# Comeback von Schlagersängerin Andrea Jürgens



## superfan2000 (21 Juli 2014)

Was sagt ihr zum baldigen Comeback der Schlagersängerin Andrea Jürgens?


----------



## vwbeetle (22 Juli 2014)

Ja oder wie? Oder was?


----------



## realsacha (22 Juli 2014)

*Die Tochter von Udo Jürgens?*


----------



## Trojanski (22 Juli 2014)

da hat die Welt drauf gewartet :WOW:


----------



## Franko2009 (22 Juli 2014)

Hast du extra das Posticon gewählt, weil du denkst, es würde sonst gar keinen interessieren?


----------



## Fuchs2010 (22 Juli 2014)

Das wird eine pfundige Überraschung!


----------



## superfan2000 (22 Juli 2014)

Fuchs2010 schrieb:


> Das wird eine pfundige Überraschung!



Die Andrea Jürgens sieht immer noch richtig klasse aus. :drip:


----------



## Brian (22 Juli 2014)

Also ich würde mich über ein Comeback von Andrea Jürgens freuen,ich steh dazu das ich mir auch solche Musik anhöre obwohl da immer etwas abfällig über den Schlager geschrieben wird,aber mit der Toleranz ist das immer so eine Sache und bei manchen leider nur eine Einbahnstrasse,danke dir für die Info....


----------



## Harry1982 (22 Juli 2014)

Sie war weg?


----------



## comatron (23 Juli 2014)

Franko2009 schrieb:


> Hast du extra das Posticon gewählt, weil du denkst, es würde sonst gar keinen interessieren?
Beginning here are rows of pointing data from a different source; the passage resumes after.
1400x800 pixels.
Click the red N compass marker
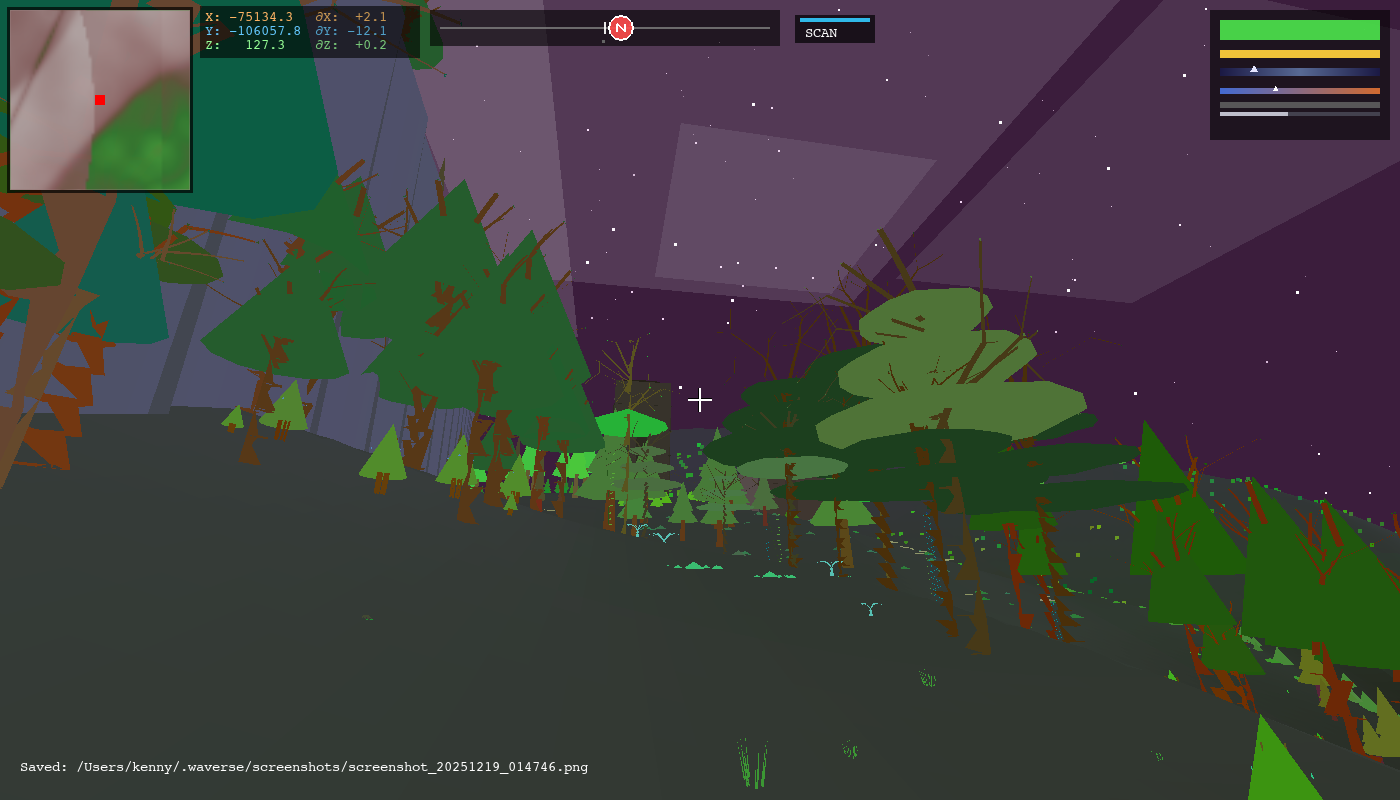point(621,28)
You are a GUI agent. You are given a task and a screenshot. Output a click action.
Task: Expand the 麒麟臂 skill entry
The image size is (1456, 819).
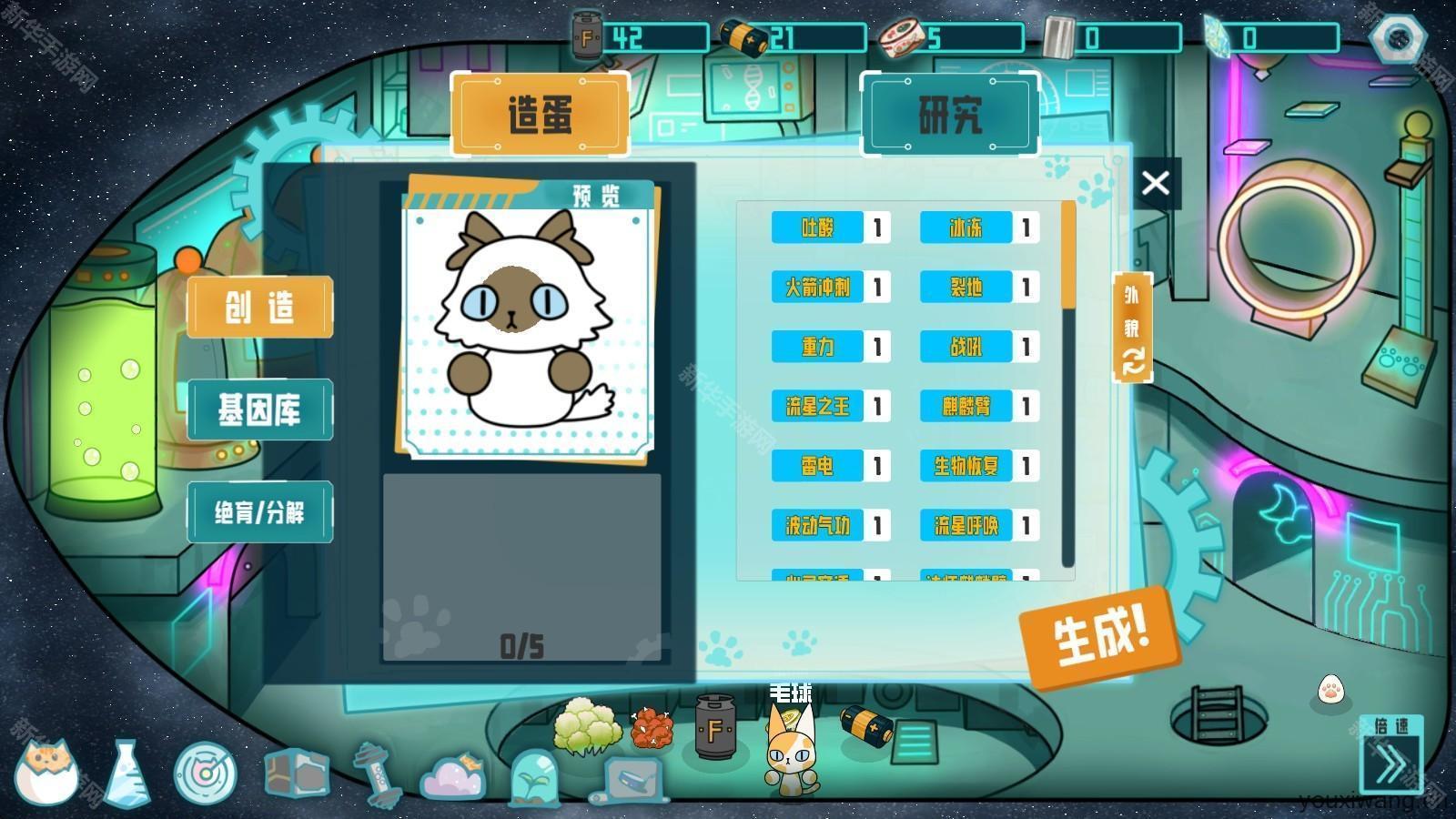point(967,407)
Vielleicht erfindet sie ja den deutschen Nacktschlager ?


----------



## picard (26 Juli 2014)

Also, abgesehen von Brian und superfan sind in diesem thread leider sehr abfällige Bemerkungen über Andrea geäußert worden. 
Das hat sie echt nicht verdient, zumal sie eine wirklich liebenswürdige Frau ist


Ich wünsche ihr Alles Gute in der Welt und das Comeback wird sicher toll


----------



## superfan2000 (5 Mai 2019)

Fuchs2010 schrieb:


> Das wird eine pfundige Überraschung!



Die bildhübsche Andrea Jürgens war eine kleine Sexbombe mit einer geilen Stimme.


----------